Print nothing but the lines below starting at the line that holds "Assistance (49, 1383)" and ending at the line that holds "Ireland (104, 885)", including both, each exactly as written.
━━ Extracted material
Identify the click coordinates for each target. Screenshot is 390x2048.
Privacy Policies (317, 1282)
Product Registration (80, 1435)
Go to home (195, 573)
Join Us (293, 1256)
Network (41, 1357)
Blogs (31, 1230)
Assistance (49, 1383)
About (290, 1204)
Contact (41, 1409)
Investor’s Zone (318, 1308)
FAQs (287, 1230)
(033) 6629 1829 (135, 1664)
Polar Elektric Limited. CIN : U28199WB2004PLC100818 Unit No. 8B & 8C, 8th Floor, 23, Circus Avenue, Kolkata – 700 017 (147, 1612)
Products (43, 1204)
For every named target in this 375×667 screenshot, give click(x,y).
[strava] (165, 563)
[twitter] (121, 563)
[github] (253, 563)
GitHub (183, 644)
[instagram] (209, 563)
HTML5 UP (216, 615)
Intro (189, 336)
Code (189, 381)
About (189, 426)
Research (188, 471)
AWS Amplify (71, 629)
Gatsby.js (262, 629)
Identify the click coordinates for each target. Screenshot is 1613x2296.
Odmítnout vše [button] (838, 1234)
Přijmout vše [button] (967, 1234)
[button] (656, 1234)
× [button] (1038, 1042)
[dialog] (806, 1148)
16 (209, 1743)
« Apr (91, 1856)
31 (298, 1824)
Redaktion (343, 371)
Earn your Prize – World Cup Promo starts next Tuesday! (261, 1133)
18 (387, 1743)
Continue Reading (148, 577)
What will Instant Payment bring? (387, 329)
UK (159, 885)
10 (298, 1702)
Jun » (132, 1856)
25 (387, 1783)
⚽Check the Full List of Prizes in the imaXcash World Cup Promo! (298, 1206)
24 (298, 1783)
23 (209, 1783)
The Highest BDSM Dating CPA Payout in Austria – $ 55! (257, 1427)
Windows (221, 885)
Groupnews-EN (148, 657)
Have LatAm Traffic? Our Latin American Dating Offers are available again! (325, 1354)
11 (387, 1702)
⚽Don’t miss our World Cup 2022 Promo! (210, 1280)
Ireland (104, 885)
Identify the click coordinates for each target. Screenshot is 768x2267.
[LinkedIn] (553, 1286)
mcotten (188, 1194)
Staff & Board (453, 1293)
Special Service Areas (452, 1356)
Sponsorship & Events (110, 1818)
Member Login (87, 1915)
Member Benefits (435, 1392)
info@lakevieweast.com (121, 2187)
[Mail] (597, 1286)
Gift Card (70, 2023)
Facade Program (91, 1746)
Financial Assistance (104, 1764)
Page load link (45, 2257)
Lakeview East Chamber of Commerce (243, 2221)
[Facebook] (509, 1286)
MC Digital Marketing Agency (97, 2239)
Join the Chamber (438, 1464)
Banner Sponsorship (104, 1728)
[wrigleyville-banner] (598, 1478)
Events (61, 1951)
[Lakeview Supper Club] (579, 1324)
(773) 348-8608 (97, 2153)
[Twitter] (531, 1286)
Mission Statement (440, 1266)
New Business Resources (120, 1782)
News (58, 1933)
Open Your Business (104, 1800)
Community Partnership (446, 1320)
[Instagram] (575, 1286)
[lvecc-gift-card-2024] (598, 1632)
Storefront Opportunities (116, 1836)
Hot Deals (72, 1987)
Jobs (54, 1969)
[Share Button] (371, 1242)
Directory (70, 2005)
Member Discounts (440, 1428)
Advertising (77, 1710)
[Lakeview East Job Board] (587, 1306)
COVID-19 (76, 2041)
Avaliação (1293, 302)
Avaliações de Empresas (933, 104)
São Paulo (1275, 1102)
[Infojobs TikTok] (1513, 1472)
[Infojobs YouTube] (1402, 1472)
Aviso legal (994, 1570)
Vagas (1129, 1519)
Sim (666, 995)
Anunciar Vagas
━━━━
* **Response box**:
Assistance (49, 1383)
About (290, 1204)
Contact (41, 1409)
Investor’s Zone (318, 1308)
FAQs (287, 1230)
(033) 6629 1829 (135, 1664)
Polar Elektric Limited. CIN : U28199WB2004PLC100818 Unit No. 8B & 8C, 8th Floor, 23, Circus Avenue, Kolkata – 700 017 (147, 1612)
Products (43, 1204)
For every named target in this 375×667 screenshot, give click(x,y).
[strava] (165, 563)
[twitter] (121, 563)
[github] (253, 563)
GitHub (183, 644)
[instagram] (209, 563)
HTML5 UP (216, 615)
Intro (189, 336)
Code (189, 381)
About (189, 426)
Research (188, 471)
AWS Amplify (71, 629)
Gatsby.js (262, 629)
Identify the click coordinates for each target. Screenshot is 1613x2296.
Odmítnout vše [button] (838, 1234)
Přijmout vše [button] (967, 1234)
[button] (656, 1234)
× [button] (1038, 1042)
[dialog] (806, 1148)
16 (209, 1743)
« Apr (91, 1856)
31 (298, 1824)
Redaktion (343, 371)
Earn your Prize – World Cup Promo starts next Tuesday! (261, 1133)
18 (387, 1743)
Continue Reading (148, 577)
What will Instant Payment bring? (387, 329)
UK (159, 885)
10 (298, 1702)
Jun » (132, 1856)
25 (387, 1783)
⚽Check the Full List of Prizes in the imaXcash World Cup Promo! (298, 1206)
24 (298, 1783)
23 (209, 1783)
The Highest BDSM Dating CPA Payout in Austria – $ 55! (257, 1427)
Windows (221, 885)
Groupnews-EN (148, 657)
Have LatAm Traffic? Our Latin American Dating Offers are available again! (325, 1354)
11 (387, 1702)
⚽Don’t miss our World Cup 2022 Promo! (210, 1280)
Ireland (104, 885)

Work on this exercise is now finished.